---------- Data under study ----------

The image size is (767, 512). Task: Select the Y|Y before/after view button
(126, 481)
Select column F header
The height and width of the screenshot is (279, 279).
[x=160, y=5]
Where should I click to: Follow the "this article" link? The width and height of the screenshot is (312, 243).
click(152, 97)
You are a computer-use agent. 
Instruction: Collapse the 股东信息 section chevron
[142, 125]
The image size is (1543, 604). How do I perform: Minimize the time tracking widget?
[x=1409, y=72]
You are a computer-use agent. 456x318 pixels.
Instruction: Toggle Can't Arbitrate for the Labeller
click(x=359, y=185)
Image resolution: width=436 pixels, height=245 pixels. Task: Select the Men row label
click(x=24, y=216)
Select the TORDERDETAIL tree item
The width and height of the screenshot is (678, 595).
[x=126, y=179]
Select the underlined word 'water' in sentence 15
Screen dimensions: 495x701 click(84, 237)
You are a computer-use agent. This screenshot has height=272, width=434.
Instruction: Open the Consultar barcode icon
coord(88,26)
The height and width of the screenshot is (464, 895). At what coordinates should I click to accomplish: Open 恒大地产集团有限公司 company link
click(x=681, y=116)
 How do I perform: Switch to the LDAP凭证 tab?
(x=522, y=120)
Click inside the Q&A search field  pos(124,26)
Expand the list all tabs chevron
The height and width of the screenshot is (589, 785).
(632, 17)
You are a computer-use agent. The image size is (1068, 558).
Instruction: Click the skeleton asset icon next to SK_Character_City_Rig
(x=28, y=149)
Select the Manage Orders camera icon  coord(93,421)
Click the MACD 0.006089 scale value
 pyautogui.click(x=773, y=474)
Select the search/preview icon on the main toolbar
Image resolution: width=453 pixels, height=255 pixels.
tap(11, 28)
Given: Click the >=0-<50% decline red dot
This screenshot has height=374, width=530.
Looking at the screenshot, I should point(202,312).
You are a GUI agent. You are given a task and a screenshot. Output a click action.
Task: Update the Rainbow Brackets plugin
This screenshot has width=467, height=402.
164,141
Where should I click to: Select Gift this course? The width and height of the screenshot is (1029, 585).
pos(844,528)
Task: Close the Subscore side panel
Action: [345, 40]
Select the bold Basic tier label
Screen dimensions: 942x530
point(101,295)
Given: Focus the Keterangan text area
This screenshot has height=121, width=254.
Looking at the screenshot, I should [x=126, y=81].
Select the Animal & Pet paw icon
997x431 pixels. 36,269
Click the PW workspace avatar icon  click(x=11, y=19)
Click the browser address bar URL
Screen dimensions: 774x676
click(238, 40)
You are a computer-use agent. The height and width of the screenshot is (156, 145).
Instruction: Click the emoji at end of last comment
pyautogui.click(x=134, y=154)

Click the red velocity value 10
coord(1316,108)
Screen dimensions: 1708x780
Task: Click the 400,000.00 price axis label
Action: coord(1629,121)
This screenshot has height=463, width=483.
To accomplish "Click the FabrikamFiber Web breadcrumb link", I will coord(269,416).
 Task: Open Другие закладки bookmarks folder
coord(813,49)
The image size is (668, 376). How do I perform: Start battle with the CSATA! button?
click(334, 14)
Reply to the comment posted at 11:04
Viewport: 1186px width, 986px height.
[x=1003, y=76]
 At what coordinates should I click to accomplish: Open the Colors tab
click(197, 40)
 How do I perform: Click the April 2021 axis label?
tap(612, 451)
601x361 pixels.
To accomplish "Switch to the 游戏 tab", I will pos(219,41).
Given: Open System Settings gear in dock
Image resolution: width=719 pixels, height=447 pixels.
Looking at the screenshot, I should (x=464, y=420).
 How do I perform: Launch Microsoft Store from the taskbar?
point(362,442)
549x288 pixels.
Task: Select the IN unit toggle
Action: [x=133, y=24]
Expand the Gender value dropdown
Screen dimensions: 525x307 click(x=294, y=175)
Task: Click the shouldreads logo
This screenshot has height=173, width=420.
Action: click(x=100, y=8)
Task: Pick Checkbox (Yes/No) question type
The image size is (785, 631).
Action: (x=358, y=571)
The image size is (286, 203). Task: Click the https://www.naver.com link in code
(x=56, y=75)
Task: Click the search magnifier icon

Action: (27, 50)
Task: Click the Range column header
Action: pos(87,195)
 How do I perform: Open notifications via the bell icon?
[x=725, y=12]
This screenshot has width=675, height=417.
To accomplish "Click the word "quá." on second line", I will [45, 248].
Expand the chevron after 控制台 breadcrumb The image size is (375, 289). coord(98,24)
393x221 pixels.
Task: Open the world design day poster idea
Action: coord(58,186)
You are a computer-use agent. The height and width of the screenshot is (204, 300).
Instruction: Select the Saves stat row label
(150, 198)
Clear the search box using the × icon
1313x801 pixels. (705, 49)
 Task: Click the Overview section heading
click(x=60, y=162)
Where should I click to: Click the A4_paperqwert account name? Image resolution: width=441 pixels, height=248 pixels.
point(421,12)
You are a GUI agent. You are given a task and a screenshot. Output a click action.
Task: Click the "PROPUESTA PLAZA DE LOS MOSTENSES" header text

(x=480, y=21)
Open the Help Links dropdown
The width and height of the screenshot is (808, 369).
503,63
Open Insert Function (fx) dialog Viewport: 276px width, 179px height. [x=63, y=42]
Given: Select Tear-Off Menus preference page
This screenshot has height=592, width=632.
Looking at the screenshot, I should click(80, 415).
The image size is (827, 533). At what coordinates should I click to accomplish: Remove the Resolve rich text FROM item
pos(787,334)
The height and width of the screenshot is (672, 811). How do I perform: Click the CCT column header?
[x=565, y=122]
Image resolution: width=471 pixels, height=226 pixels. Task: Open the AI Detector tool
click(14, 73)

----------

Retype the records above in full. Every word should match.

The image size is (767, 512). Task: Select the Y|Y before/after view button
(126, 481)
Select column F header
The height and width of the screenshot is (279, 279).
[x=160, y=5]
Where should I click to: Follow the "this article" link? The width and height of the screenshot is (312, 243).
click(152, 97)
You are a computer-use agent. 
Instruction: Collapse the 股东信息 section chevron
[142, 125]
The image size is (1543, 604). How do I perform: Minimize the time tracking widget?
[x=1409, y=72]
You are a computer-use agent. 456x318 pixels.
Instruction: Toggle Can't Arbitrate for the Labeller
click(x=359, y=185)
Image resolution: width=436 pixels, height=245 pixels. Task: Select the Men row label
click(x=24, y=216)
Select the TORDERDETAIL tree item
The width and height of the screenshot is (678, 595).
[x=126, y=179]
Select the underlined word 'water' in sentence 15
Screen dimensions: 495x701 click(84, 237)
You are a computer-use agent. This screenshot has height=272, width=434.
Instruction: Open the Consultar barcode icon
coord(88,26)
The height and width of the screenshot is (464, 895). At what coordinates should I click to accomplish: Open 恒大地产集团有限公司 company link
click(x=681, y=116)
 How do I perform: Switch to the LDAP凭证 tab?
(x=522, y=120)
Click inside the Q&A search field  pos(124,26)
Expand the list all tabs chevron
The height and width of the screenshot is (589, 785).
(632, 17)
You are a computer-use agent. The image size is (1068, 558).
Instruction: Click the skeleton asset icon next to SK_Character_City_Rig
(x=28, y=149)
Select the Manage Orders camera icon  coord(93,421)
Click the MACD 0.006089 scale value
 pyautogui.click(x=773, y=474)
Select the search/preview icon on the main toolbar
Image resolution: width=453 pixels, height=255 pixels.
tap(11, 28)
Given: Click the >=0-<50% decline red dot
This screenshot has height=374, width=530.
Looking at the screenshot, I should point(202,312).
You are a GUI agent. You are given a task and a screenshot. Output a click action.
Task: Update the Rainbow Brackets plugin
This screenshot has width=467, height=402.
164,141
Where should I click to: Select Gift this course? The width and height of the screenshot is (1029, 585).
pos(844,528)
Task: Close the Subscore side panel
Action: [345, 40]
Select the bold Basic tier label
Screen dimensions: 942x530
point(101,295)
Given: Focus the Keterangan text area
This screenshot has height=121, width=254.
Looking at the screenshot, I should [x=126, y=81].
Select the Animal & Pet paw icon
997x431 pixels. 36,269
Click the PW workspace avatar icon  click(x=11, y=19)
Click the browser address bar URL
Screen dimensions: 774x676
click(238, 40)
You are a computer-use agent. The height and width of the screenshot is (156, 145).
Instruction: Click the emoji at end of last comment
pyautogui.click(x=134, y=154)

Click the red velocity value 10
coord(1316,108)
Screen dimensions: 1708x780
Task: Click the 400,000.00 price axis label
Action: coord(1629,121)
This screenshot has height=463, width=483.
To accomplish "Click the FabrikamFiber Web breadcrumb link", I will coord(269,416).
 Task: Open Другие закладки bookmarks folder
coord(813,49)
The image size is (668, 376). How do I perform: Start battle with the CSATA! button?
click(334, 14)
Reply to the comment posted at 11:04
Viewport: 1186px width, 986px height.
[x=1003, y=76]
 At what coordinates should I click to accomplish: Open the Colors tab
click(197, 40)
 How do I perform: Click the April 2021 axis label?
tap(612, 451)
601x361 pixels.
To accomplish "Switch to the 游戏 tab", I will pos(219,41).
Given: Open System Settings gear in dock
Image resolution: width=719 pixels, height=447 pixels.
Looking at the screenshot, I should (x=464, y=420).
 How do I perform: Launch Microsoft Store from the taskbar?
point(362,442)
549x288 pixels.
Task: Select the IN unit toggle
Action: [x=133, y=24]
Expand the Gender value dropdown
Screen dimensions: 525x307 click(x=294, y=175)
Task: Click the shouldreads logo
This screenshot has height=173, width=420.
Action: click(x=100, y=8)
Task: Pick Checkbox (Yes/No) question type
The image size is (785, 631).
Action: (x=358, y=571)
The image size is (286, 203). Task: Click the https://www.naver.com link in code
(x=56, y=75)
Task: Click the search magnifier icon

Action: (27, 50)
Task: Click the Range column header
Action: pos(87,195)
 How do I perform: Open notifications via the bell icon?
[x=725, y=12]
This screenshot has width=675, height=417.
To accomplish "Click the word "quá." on second line", I will [45, 248].
Expand the chevron after 控制台 breadcrumb The image size is (375, 289). coord(98,24)
393x221 pixels.
Task: Open the world design day poster idea
Action: coord(58,186)
You are a computer-use agent. The height and width of the screenshot is (204, 300).
Instruction: Select the Saves stat row label
(150, 198)
Clear the search box using the × icon
1313x801 pixels. (705, 49)
 Task: Click the Overview section heading
click(x=60, y=162)
Where should I click to: Click the A4_paperqwert account name? Image resolution: width=441 pixels, height=248 pixels.
point(421,12)
You are a GUI agent. You are given a task and a screenshot. Output a click action.
Task: Click the "PROPUESTA PLAZA DE LOS MOSTENSES" header text

(x=480, y=21)
Open the Help Links dropdown
The width and height of the screenshot is (808, 369).
503,63
Open Insert Function (fx) dialog Viewport: 276px width, 179px height. [x=63, y=42]
Given: Select Tear-Off Menus preference page
This screenshot has height=592, width=632.
Looking at the screenshot, I should click(80, 415).
The image size is (827, 533). At what coordinates should I click to accomplish: Remove the Resolve rich text FROM item
pos(787,334)
The height and width of the screenshot is (672, 811). How do I perform: Click the CCT column header?
[x=565, y=122]
Image resolution: width=471 pixels, height=226 pixels. Task: Open the AI Detector tool
click(14, 73)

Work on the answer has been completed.